Aim of the exercise
The string "computer" appears in some lines of the entries that follow; copy each such line.

(Stored dataset items)
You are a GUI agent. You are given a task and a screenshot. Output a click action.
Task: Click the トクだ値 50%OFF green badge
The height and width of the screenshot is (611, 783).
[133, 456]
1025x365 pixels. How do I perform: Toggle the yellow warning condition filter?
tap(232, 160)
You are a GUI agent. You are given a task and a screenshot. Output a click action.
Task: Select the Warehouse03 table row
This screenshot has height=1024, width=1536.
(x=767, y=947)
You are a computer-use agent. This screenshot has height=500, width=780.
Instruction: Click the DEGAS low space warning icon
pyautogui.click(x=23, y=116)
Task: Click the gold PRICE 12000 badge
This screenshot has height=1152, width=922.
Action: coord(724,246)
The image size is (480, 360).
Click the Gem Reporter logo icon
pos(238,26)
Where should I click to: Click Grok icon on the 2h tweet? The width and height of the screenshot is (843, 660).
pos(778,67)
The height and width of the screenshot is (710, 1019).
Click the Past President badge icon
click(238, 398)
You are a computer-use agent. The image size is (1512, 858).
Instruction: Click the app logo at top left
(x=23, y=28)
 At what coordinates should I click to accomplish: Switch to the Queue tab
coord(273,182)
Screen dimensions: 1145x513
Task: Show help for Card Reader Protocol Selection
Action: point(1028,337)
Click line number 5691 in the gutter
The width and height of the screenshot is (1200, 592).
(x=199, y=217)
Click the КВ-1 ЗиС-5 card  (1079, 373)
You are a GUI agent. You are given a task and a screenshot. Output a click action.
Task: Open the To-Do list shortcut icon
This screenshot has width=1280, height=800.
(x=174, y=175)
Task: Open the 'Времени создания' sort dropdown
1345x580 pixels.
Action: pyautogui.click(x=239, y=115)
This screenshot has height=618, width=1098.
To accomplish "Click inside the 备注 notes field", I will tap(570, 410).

Task solution
You are a computer-use agent. This screenshot has height=500, width=780.
You are a computer-use agent. The image size is (1512, 858).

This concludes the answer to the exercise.